[Problem statement] Copy exactly, please, each line of the data below until the line that contains "The width and height of the screenshot is (1302, 763)." has been copied, beginning at the top.

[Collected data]

◆ ◆ ◆ ◆

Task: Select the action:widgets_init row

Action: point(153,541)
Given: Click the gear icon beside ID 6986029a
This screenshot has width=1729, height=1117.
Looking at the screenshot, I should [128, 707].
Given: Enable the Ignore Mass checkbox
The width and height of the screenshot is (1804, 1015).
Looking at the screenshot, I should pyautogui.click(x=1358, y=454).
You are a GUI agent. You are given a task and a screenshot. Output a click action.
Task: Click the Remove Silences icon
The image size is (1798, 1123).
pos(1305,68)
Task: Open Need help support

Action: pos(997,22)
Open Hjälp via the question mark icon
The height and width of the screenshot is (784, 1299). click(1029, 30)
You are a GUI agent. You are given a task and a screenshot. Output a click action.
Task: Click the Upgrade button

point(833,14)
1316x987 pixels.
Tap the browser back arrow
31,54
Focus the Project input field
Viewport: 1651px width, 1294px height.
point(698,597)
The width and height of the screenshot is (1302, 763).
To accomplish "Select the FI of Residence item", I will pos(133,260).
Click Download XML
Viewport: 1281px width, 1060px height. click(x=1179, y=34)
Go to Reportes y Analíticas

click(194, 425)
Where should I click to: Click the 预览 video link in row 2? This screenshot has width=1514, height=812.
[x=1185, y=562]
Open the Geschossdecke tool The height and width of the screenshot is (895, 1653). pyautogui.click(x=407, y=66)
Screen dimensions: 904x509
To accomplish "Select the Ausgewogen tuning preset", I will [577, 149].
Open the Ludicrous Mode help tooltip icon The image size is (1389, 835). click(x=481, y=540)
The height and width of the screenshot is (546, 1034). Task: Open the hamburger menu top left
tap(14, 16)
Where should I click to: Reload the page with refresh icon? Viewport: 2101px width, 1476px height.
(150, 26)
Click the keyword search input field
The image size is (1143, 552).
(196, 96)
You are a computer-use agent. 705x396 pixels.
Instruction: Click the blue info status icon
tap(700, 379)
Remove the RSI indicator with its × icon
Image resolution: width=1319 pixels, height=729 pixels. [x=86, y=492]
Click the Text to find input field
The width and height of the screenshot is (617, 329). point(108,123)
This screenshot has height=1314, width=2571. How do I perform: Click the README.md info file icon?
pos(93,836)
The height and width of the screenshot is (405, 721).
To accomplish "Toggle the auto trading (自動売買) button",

◆ ◆ ◆ ◆

[Solution to the problem]
Task: Select the action:widgets_init row

Action: point(153,541)
Given: Click the gear icon beside ID 6986029a
This screenshot has width=1729, height=1117.
Looking at the screenshot, I should [128, 707].
Given: Enable the Ignore Mass checkbox
The width and height of the screenshot is (1804, 1015).
Looking at the screenshot, I should pyautogui.click(x=1358, y=454).
You are a GUI agent. You are given a task and a screenshot. Output a click action.
Task: Click the Remove Silences icon
The image size is (1798, 1123).
pos(1305,68)
Task: Open Need help support

Action: pos(997,22)
Open Hjälp via the question mark icon
The height and width of the screenshot is (784, 1299). click(1029, 30)
You are a GUI agent. You are given a task and a screenshot. Output a click action.
Task: Click the Upgrade button

point(833,14)
1316x987 pixels.
Tap the browser back arrow
31,54
Focus the Project input field
Viewport: 1651px width, 1294px height.
point(698,597)
The width and height of the screenshot is (1302, 763).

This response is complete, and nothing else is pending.